In relationships, it’s not uncommon to feel triggered, especially when moments of insecurity arise. We may question whether we’re good enough for our partners, leading us to self-sabotage and push away people we deeply care about. But these feelings of inadequacy rarely originate from the present—they stem from wounds we’ve carried since childhood.
For many of us, growing up in environments where our emotional needs were neglected left lasting scars. Perhaps one of our parents consistently dismissed our feelings, neglected our needs, or compared us to siblings. Maybe we were told we weren’t deserving of love, attention, or affirmation, leaving us to feel unworthy at our core. As children, we internalized these messages, and now, as adults, they manifest as low self-esteem and relationship struggles.

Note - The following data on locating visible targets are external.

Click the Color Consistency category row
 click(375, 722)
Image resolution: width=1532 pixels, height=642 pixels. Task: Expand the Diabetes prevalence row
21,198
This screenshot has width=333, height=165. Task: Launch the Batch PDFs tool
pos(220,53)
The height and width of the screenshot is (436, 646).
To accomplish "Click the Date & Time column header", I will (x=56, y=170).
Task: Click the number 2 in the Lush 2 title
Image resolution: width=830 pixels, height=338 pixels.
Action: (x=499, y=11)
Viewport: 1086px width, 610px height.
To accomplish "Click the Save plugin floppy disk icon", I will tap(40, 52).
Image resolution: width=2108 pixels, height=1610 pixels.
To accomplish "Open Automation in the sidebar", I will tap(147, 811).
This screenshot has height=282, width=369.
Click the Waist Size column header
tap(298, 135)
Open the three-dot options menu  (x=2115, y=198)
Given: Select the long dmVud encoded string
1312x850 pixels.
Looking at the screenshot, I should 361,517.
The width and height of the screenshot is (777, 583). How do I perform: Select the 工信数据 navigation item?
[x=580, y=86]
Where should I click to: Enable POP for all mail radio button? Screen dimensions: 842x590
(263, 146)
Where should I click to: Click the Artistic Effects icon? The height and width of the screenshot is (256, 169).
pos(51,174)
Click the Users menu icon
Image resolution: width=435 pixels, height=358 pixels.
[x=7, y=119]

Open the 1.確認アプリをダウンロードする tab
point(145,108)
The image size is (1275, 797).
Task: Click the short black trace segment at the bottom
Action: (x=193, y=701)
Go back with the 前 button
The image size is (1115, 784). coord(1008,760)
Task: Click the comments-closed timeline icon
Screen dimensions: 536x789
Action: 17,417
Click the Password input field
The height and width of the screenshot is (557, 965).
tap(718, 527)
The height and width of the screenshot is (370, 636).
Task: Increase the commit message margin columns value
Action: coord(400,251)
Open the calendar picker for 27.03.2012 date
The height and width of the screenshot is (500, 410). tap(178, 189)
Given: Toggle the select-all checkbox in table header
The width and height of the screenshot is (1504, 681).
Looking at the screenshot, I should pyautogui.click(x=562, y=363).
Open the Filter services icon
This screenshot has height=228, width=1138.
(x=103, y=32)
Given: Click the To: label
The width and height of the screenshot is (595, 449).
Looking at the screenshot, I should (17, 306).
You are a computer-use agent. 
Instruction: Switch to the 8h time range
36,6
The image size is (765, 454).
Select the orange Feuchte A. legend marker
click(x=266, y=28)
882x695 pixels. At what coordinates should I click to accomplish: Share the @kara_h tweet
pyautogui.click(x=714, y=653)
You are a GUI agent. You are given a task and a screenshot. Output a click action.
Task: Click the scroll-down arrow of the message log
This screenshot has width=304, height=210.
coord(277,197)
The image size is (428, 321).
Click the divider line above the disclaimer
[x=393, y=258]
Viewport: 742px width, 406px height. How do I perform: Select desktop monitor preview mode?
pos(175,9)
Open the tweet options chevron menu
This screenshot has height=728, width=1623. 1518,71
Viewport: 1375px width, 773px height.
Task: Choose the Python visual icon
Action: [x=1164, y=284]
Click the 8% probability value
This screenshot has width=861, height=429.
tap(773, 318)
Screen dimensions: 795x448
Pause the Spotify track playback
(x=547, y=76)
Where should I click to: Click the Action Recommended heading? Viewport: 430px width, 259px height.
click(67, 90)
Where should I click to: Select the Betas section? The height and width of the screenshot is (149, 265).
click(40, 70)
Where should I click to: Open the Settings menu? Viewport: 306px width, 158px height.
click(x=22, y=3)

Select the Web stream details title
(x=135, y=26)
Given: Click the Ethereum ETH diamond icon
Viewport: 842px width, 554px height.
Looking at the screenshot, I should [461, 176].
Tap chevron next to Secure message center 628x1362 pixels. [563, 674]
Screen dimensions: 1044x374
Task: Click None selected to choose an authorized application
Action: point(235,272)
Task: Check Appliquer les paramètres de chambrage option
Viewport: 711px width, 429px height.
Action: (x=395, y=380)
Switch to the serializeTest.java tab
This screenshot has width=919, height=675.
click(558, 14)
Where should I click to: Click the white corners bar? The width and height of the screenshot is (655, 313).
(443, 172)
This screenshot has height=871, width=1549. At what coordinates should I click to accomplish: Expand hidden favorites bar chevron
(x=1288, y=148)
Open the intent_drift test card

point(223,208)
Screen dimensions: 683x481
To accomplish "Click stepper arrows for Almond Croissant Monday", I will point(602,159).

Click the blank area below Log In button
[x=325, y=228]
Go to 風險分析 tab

When we feel “not good enough” in our relationships, it’s not our partners who are responsible for these emotions. Instead, it’s the unresolved trauma from our past resurfacing. It’s the pain from long ago that we haven’t fully processed, and it makes us believe we’re not worthy of love, no matter how much our partners care for us.
The path to healing begins by recognizing this truth. We must identify our childhood wounds, no matter how painful, and work through them. Only then can we begin to forgive, not only those who hurt us but ourselves for holding on to these false beliefs.
We must remind ourselves that we are worthy of love, deserving of healthy relationships, and, most importantly, more than good enough.